There are no “do overs” in the live theatrical experience.

And once in a while, the unexpected lends a performance that jolt of excitement which reminds us the whole thing is happening right in front of our eyes.

As we closed out the run of our fall studio show, Toothless, our two leads were engaged in some frantic banter around a kitchen table. The young actor playing Z, a shape shifting vampire born without fangs with a distaste for blood, swung his legs up on the kitchen table and inadvertently sent a bowl of cereal flying through the air.  The collective gasp from the audience was punctuated with the crash of porcelain shards and Captain Crunch everywhere.  Now things were getting good.

To their credit the actors, did their best to keep going. But the audience would have none of it. Our nervous laughter built into full bellied guffaws as the actor’s pallor moved to a darker shade of red.

The actress playing the sister made her entrance and delivered her opening line without hesitation: “Have you been eating my cereal again?” She made a quick glance downward and crinkled her nose at the ramparts of breakfast food and thrift store crockery which lay at her feet.
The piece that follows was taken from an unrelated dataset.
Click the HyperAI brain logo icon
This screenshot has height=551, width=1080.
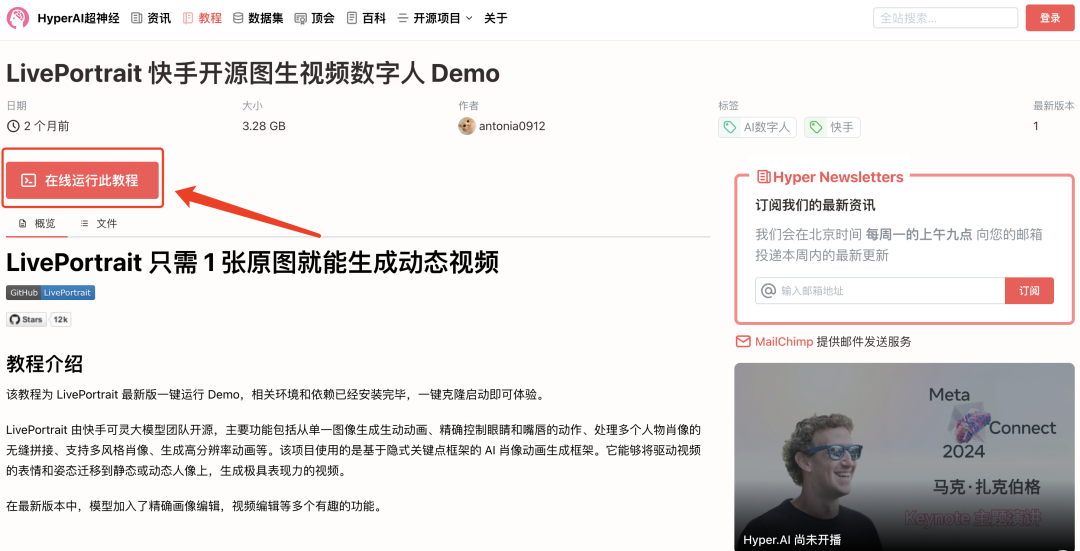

She didn’t stoop to clean it up. She was playing a myopic teenage science nerd waiting to see if she had cleared to final round of the county science fair. Cleaning up was something other people did.  They skidded through the rest of scene and the lights went down and the soundtrack music went up.
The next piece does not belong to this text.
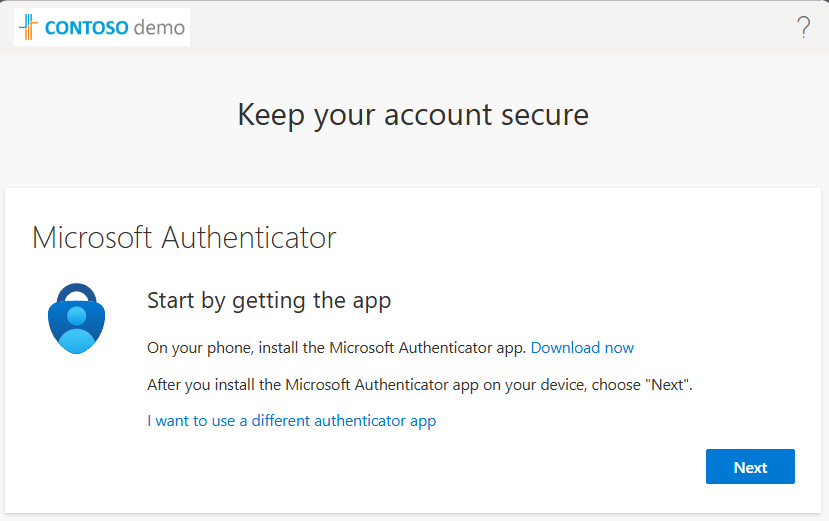
Task: Click the quoted "Next" word in the instructions
Action: tap(668, 385)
As we scurried to set things right in the half darkness, the young actor with the punter’s foot wailed out in more than a stage whisper I’M SO VERY SORRY.  Then somebody yanked him offstage.

No apology was needed. This is why we go to live events. Because anything can happen. And frequently does.

This week we will have a thoughtful talk with our company of actors about handling the unexpected onstage. And maybe it will segue way into handling the unexpected in life.